### About this exercise
Your answer must be the exact lines of the listing below that run from the line with "The image size is (399, 532)." to the line with "This screenshot has width=784, height=532.", ends included, and no pictures.

### Data
.....
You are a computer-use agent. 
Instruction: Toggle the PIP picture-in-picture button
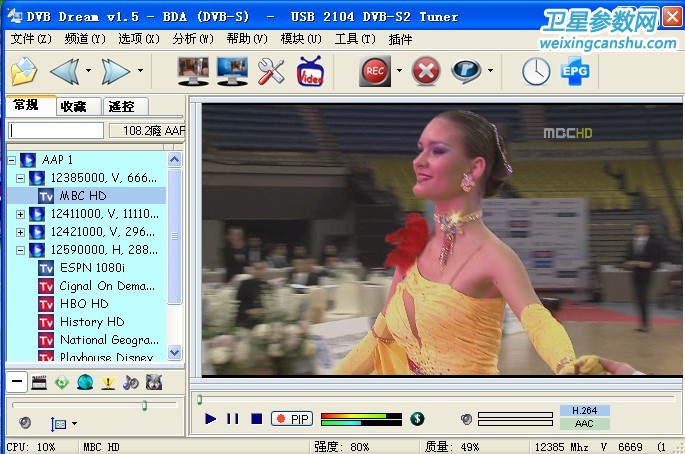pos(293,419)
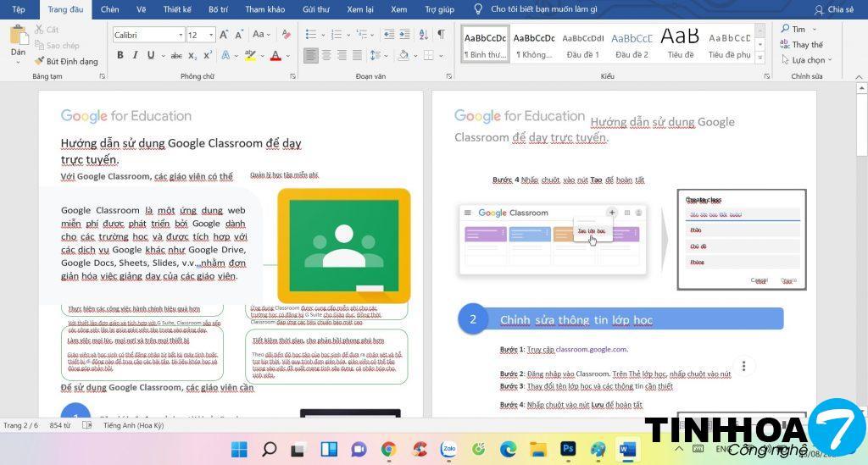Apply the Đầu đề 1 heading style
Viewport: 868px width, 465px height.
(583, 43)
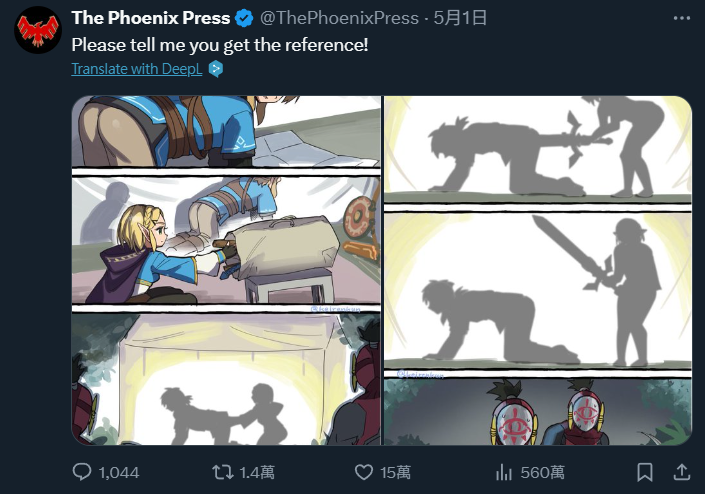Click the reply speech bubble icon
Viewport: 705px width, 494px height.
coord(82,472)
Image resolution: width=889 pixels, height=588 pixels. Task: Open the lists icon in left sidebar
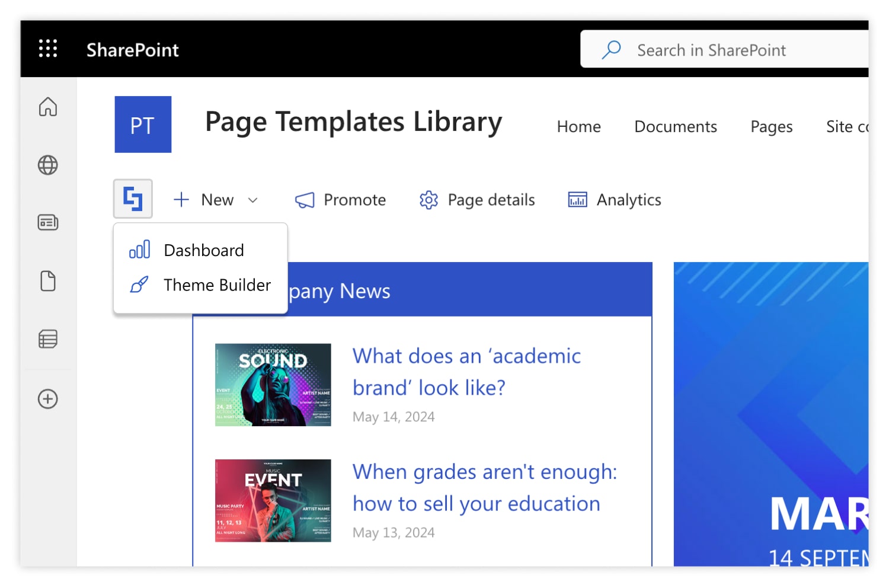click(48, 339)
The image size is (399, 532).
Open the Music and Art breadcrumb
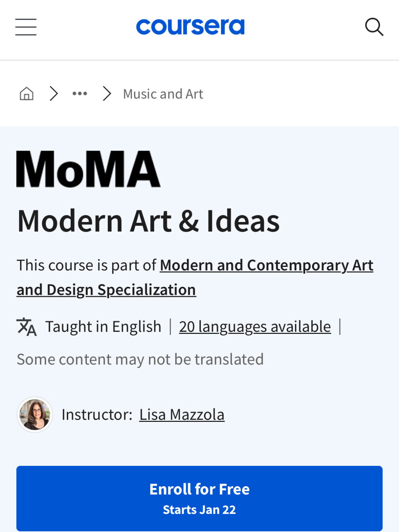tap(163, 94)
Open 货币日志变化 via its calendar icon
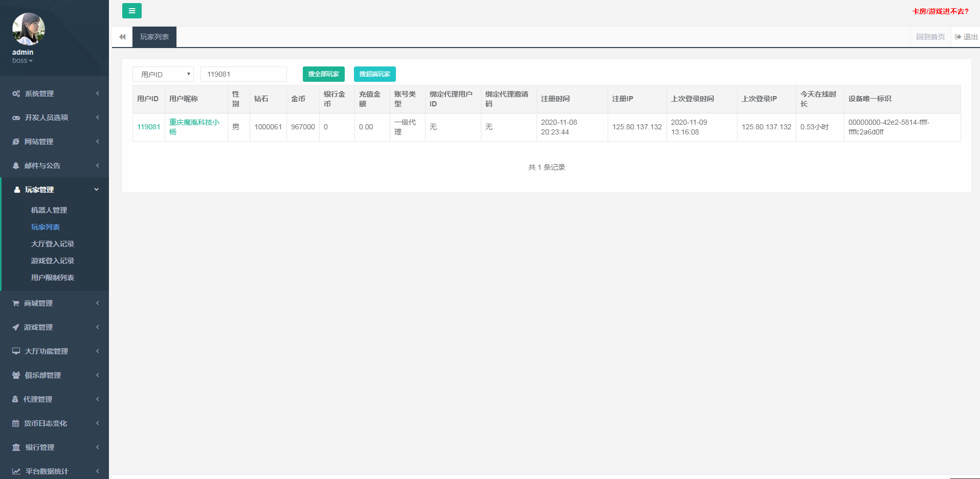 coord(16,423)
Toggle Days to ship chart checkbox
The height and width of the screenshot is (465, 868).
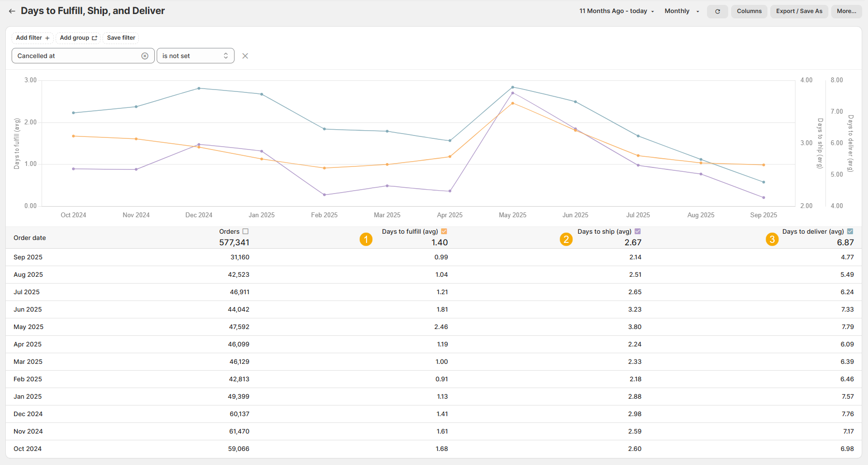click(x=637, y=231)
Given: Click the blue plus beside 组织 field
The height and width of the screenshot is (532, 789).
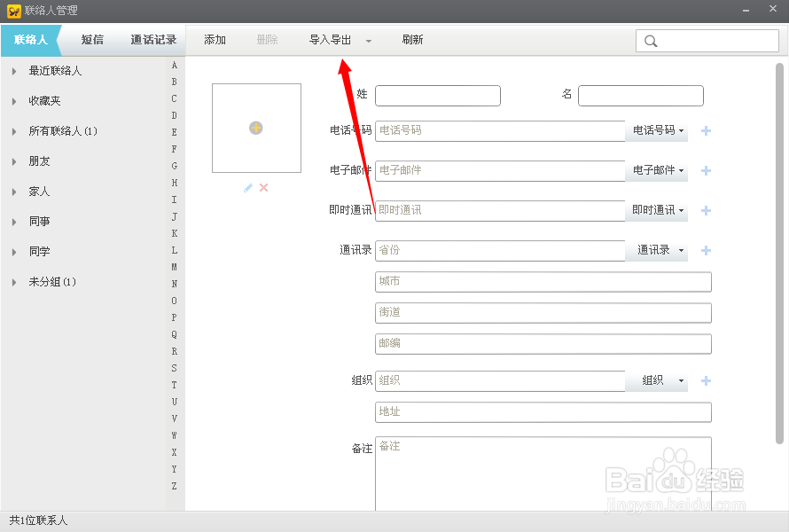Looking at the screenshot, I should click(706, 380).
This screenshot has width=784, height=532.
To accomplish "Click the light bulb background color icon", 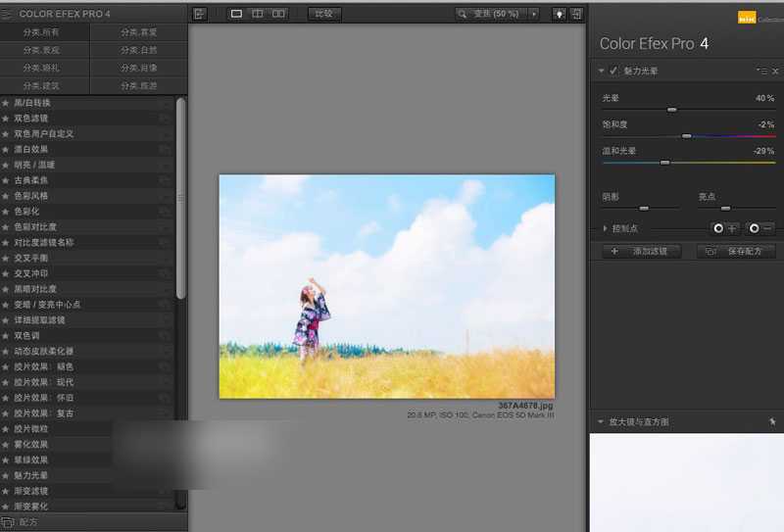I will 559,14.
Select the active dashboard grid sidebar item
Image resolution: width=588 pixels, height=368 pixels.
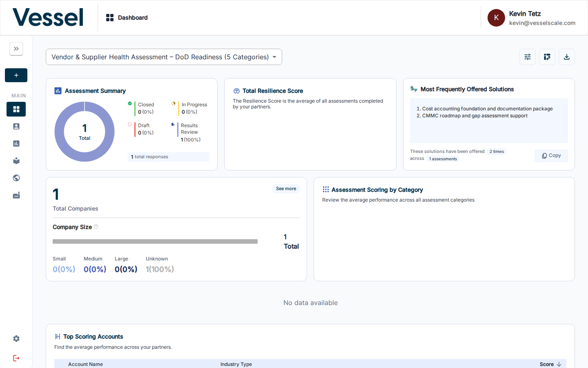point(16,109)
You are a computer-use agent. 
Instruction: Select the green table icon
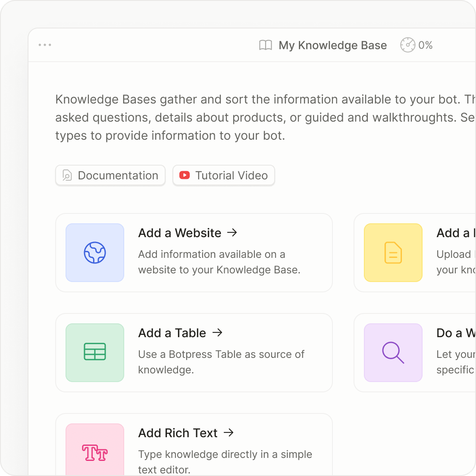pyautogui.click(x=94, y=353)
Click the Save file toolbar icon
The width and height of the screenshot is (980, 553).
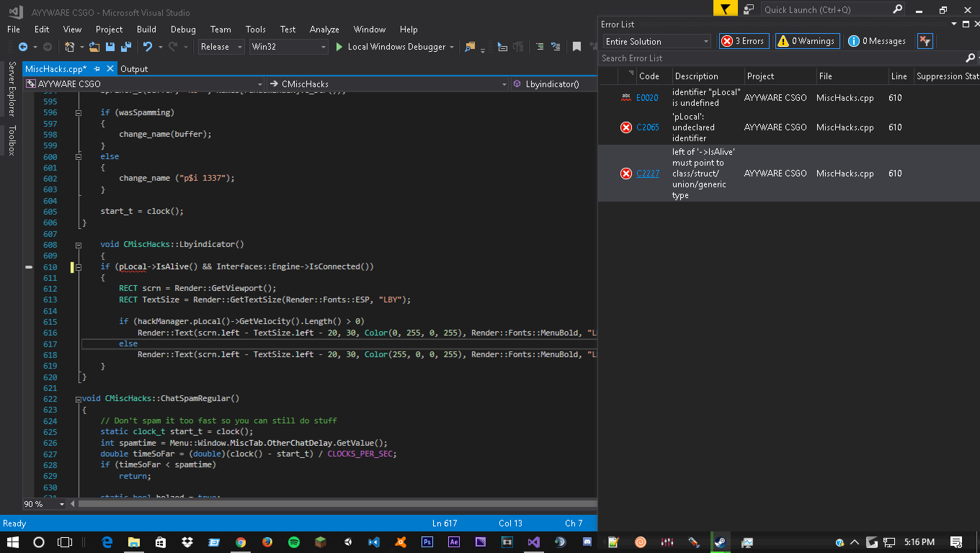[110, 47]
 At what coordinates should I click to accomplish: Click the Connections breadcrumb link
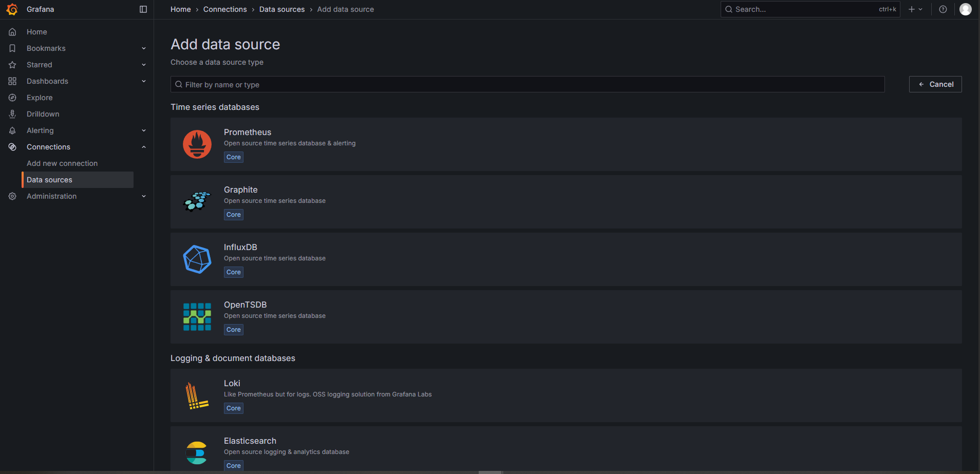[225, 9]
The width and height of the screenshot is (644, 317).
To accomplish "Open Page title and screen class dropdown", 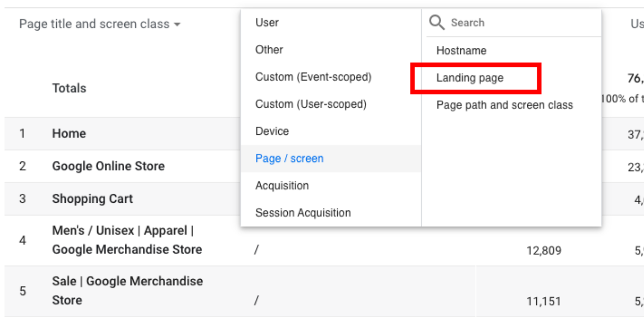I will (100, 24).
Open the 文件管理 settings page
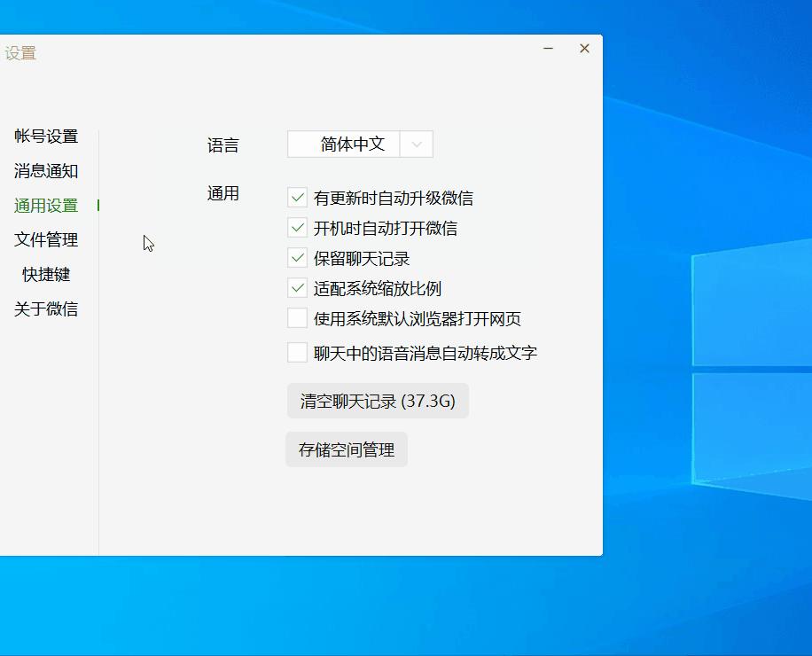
.....
### Finished exercise
The image size is (399, 532).
Open the Music and Art breadcrumb
tap(163, 94)
Open 货币日志变化 via its calendar icon
 coord(16,423)
Toggle Days to ship chart checkbox
The height and width of the screenshot is (465, 868).
click(x=637, y=231)
Given: Click the blue plus beside 组织 field
The height and width of the screenshot is (532, 789).
Looking at the screenshot, I should click(706, 380).
This screenshot has width=784, height=532.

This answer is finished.